This US-China co-production is the worst thing to happen in American-East Asian Relations since the Singapore summit.
Jason Statham goes back to his diving roots by plummeting to the depths of tedium in The Meg, a shark attack movie about a megalodon (Latin for “really big shark”) and not a biopic of Meghan Markle, despite her recent association with ancient swamp creatures.
Statham plays Jonas (nice Old Testament reference, what’s the shark called, Jews?), a rescue diver pulled out of retirement when a prehistoric jumbo-shark attacks an underwater research facility, its crew and their children. It’s not clear what the kid (Shuya Sophia Cai) is doing on there – presumably it’s Bring Your Child to Work in a Shark Cage Day.
Cai does at least have the excuse of being a child, which is more than can be said for any of the other actors, who between them have about as much charm and charisma as a bowl of shark fin soup. They have to keep telling us that Jonas and Suyin (Li Bingbing) are supposed to be having some kind of chemistry because the only spark we see on screen is when something inevitably goes on fire under water.
Every shark movie cliché is accounted for, in yet another film that manages to have 3 credited writers (and a book it’s based on) but not a single coherent line of dialogue in the entire thing. The tone is misguidedly serious, and only made worse by what must be the most awkward comic relief ever – with the possible exception of that one where Richard Osman did a World Cup of Biscuits.

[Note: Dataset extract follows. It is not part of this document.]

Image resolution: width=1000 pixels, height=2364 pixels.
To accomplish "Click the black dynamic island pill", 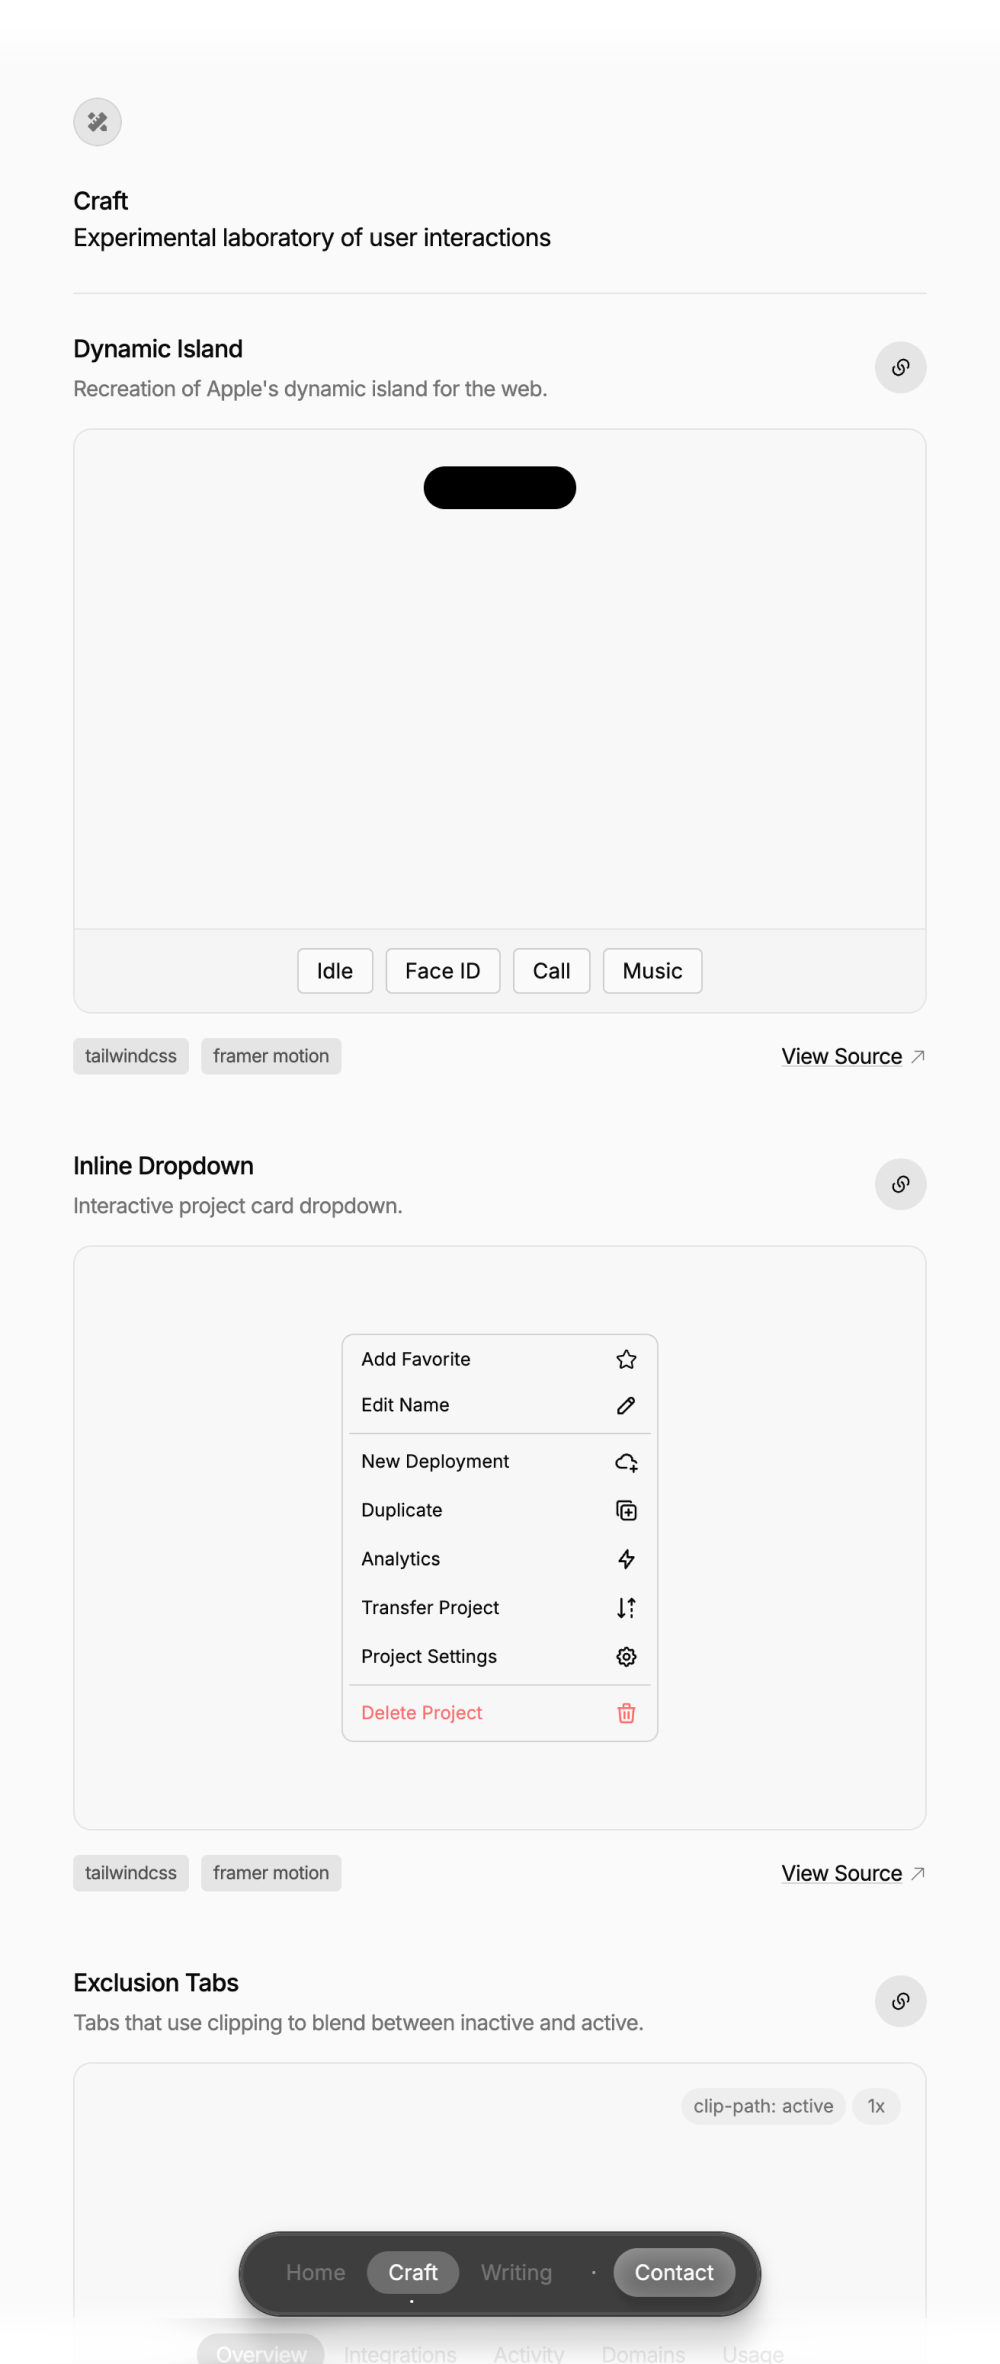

The whole film is essentially the “There’s always a bigger fish” scene from The Phantom Menace stretched out over 2 long hours. Jon Turteltaub’s directing is so boring and amateurish that you start to wonder if he only got the gig because his surname is an anagram of Tuba Turtle.
This is lazy, cynical cinema, bad in every conceivable way. The acting? Dry. The cinematography? Murky. The shark? Weak. If Richard Nixon could see where his China talks would lead, he might finally know the meaning of regret.